Celebrities are good for reading about their private lives and tribulations, and selling stuff we undoubtedly need, such as cosmetics and undies. But once a celebrity steps down from the rarefied realm of being famous, of being a movie star, or singer or, indeed, "someone off the telly", they become a celebrity who soils himself with a little too much reality. They become a "tool".

But is that fair? Being famous doesn't rule out having an opinion, doesn't mean that you can't have an intelligent and considered argument to communicate. The problem is that some celebrity folk don't understand that being a celebrity doesn't guarantee you are intelligent and considered.

A famous friend of mine once told me she had as much right to be taken seriously on the subject of Australia's policy on illegal immigrants and refugees as the Prime Minister because she paid 10 times as much tax as John Howard and she paid all that was due without any qualms or complaints.
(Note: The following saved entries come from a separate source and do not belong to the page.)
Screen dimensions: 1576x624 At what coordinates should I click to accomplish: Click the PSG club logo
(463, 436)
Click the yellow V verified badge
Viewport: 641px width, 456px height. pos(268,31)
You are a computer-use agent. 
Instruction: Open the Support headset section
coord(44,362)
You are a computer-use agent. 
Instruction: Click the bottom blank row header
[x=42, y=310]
Her point was that she was a rich celebrity who put a lot of money back into the hands of John Howard's Government and, like any other Australian, she should have a say how that money was spent. Once every three years wasn't enough. She felt that she should still have the right to vent her views and not be derided as an airhead with nothing at stake but her image.
Her reasoning may be a little high-handed, but there is a crazy dollar-for-value logic at work that even the Prime Minister might grudgingly admire.

But paying more tax doesn't mean your opinion is more important then the next citizen's. I don't think democracy works like that. If you are famous for having certain physical features, a quirk of birth deemed "royal", a nice voice or an ability to look good without most of your clothes, simply turning up to a rally or adding your name to a list shouldn't guarantee credibility.
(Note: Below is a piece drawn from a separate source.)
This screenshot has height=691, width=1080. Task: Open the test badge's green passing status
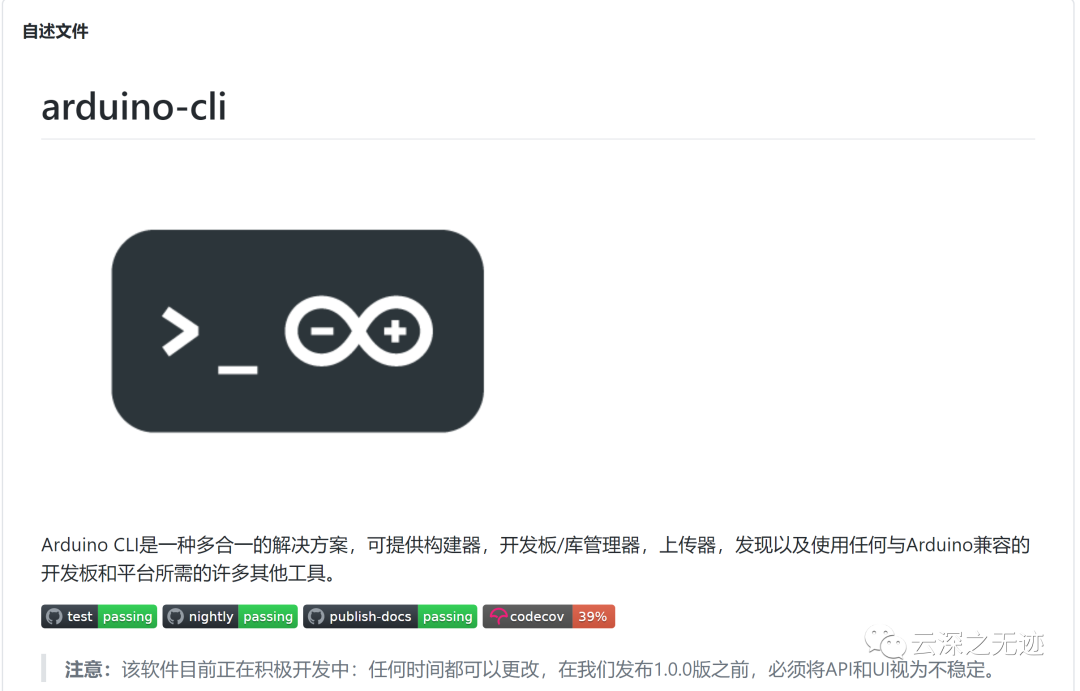tap(127, 617)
Coherent argument and commitment should do that.

It takes some courage for committed celebrities to add their names to a cause.

Thirty-five years ago a group of Australian TV and pop performers recorded the legendary "It's Time" commercial for Gough Whitlam and the Australian Labor Party - a first for celebrity activism in Australia. It was a success, but many of them paid a price. The conservative forces that employed them punished stars such as Bobby Limb.
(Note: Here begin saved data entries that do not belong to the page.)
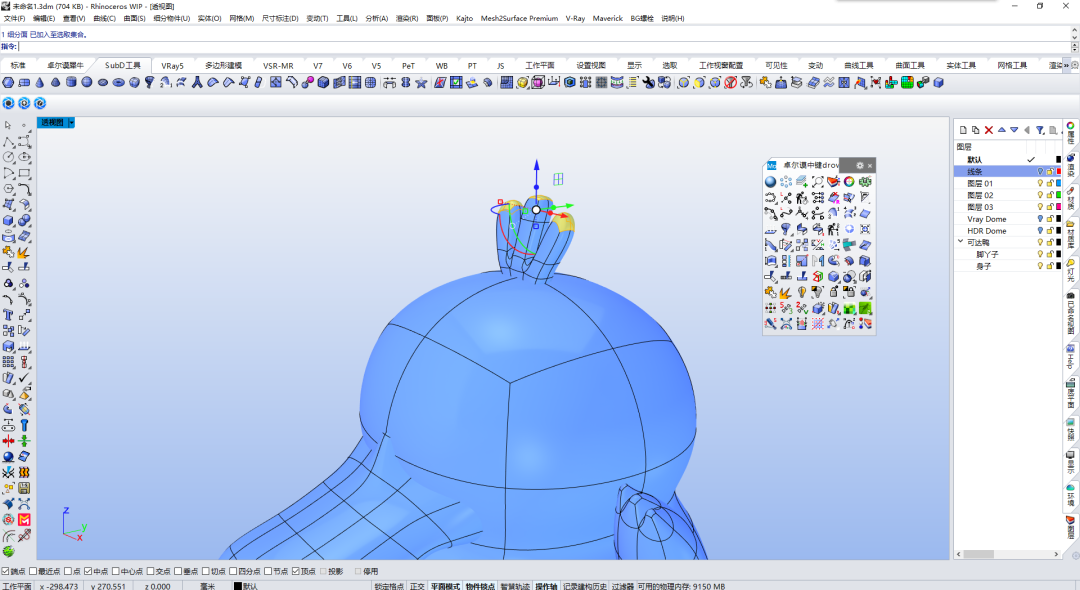The height and width of the screenshot is (590, 1080).
Task: Select the SubD sphere primitive icon
Action: pyautogui.click(x=87, y=83)
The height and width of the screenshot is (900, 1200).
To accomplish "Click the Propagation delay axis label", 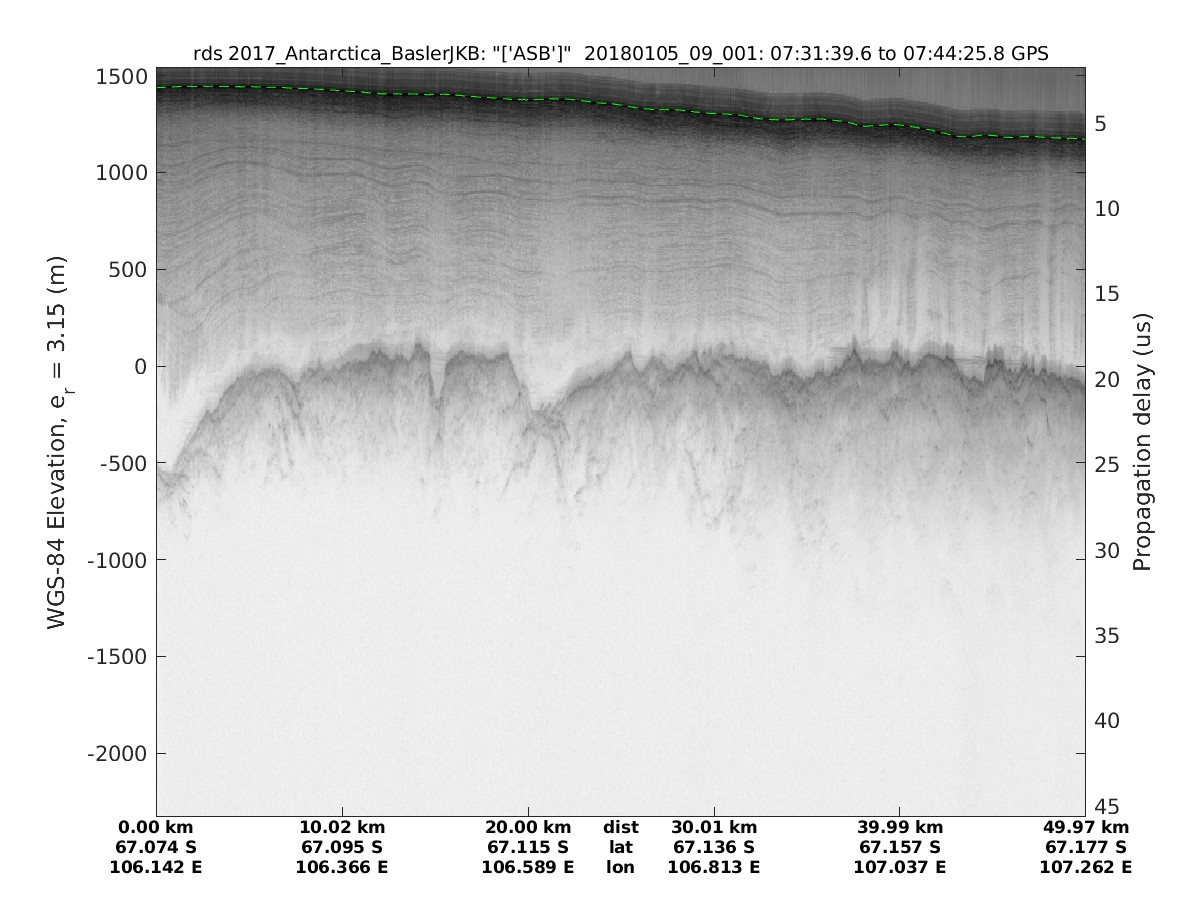I will [x=1142, y=441].
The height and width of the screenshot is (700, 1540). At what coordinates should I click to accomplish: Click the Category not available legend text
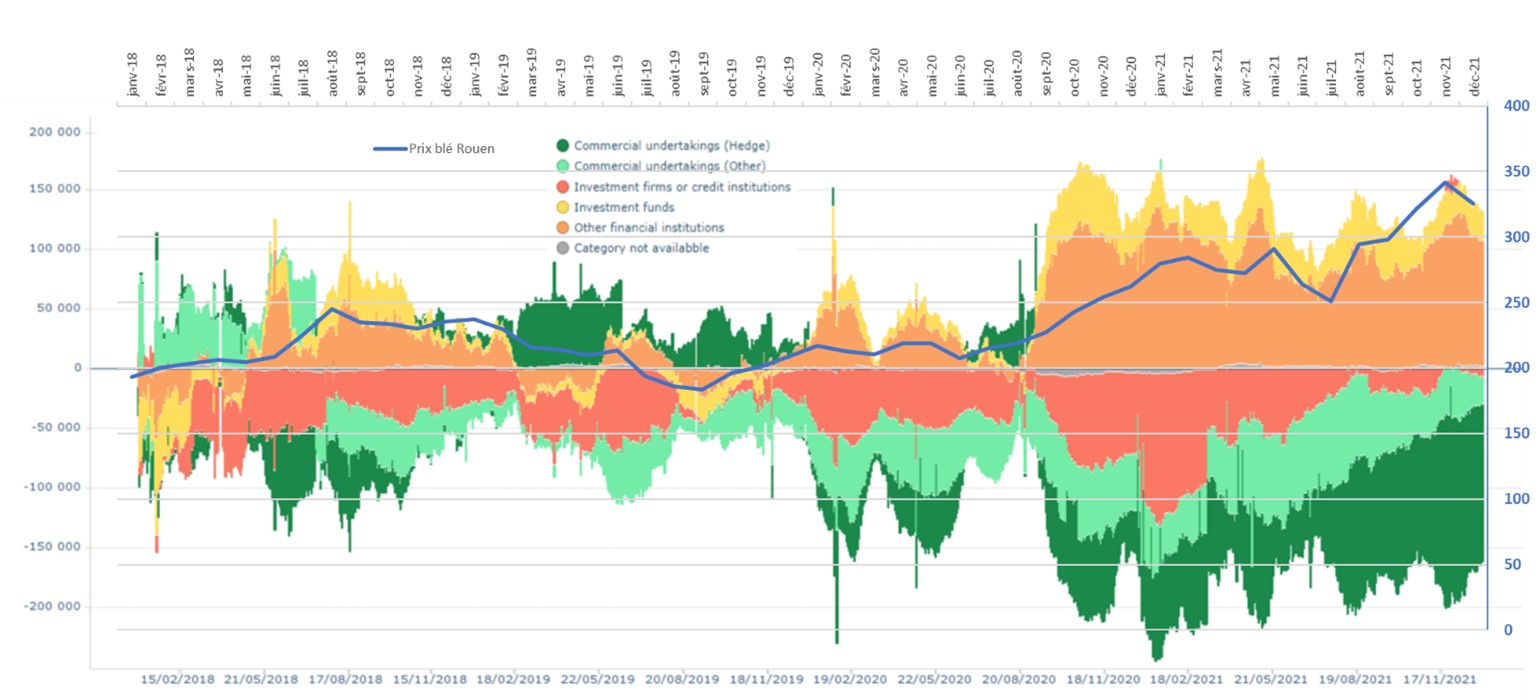click(x=641, y=248)
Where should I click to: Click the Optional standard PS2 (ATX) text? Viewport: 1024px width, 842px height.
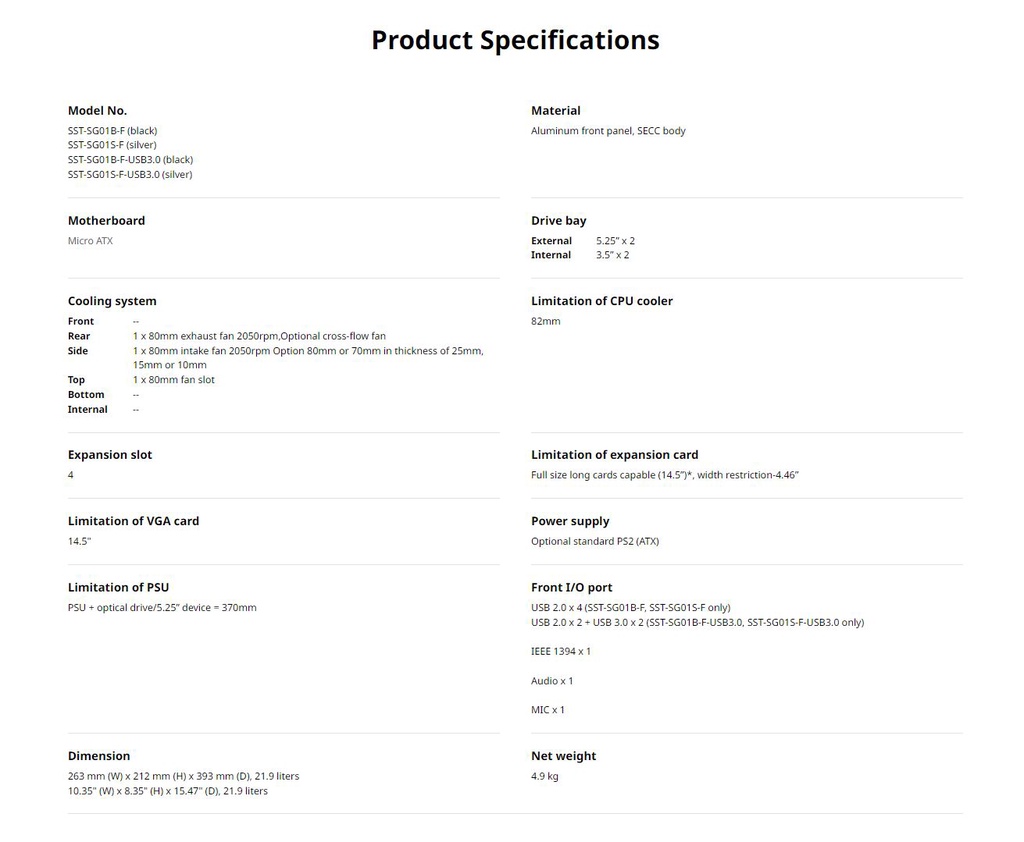point(594,542)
Indeed, it is ironic that as some of their careers abruptly ended, the man they supported became a celebrity worthy enough to sell pasta sauce and fax machines.

The growing presence of celebrities as sweeteners for important causes is an indicator of how much our society has become image-driven. Celebrity is created by the media and the public - a partnership and a service. Media outlets by and large serve the public; they give the punters what they want.

It follows that celebrity is also an indication of an indulged society. More leisure hours, more affluence, more time to spend flipping through magazines, on websites or watching television shows about people who are simply famous. Famous for films, songs, the ability to hit balls further than anyone else and, yes, their views on a cause.

Whatever Warren the cabbie may think about celebrities, we'd all better get used to them because for every cause there will be a celebrity attached. It's up to us to judge the worth of the argument and not the glow of the star.

William McInnes's latest book is Cricket Kings (Hachette Livre).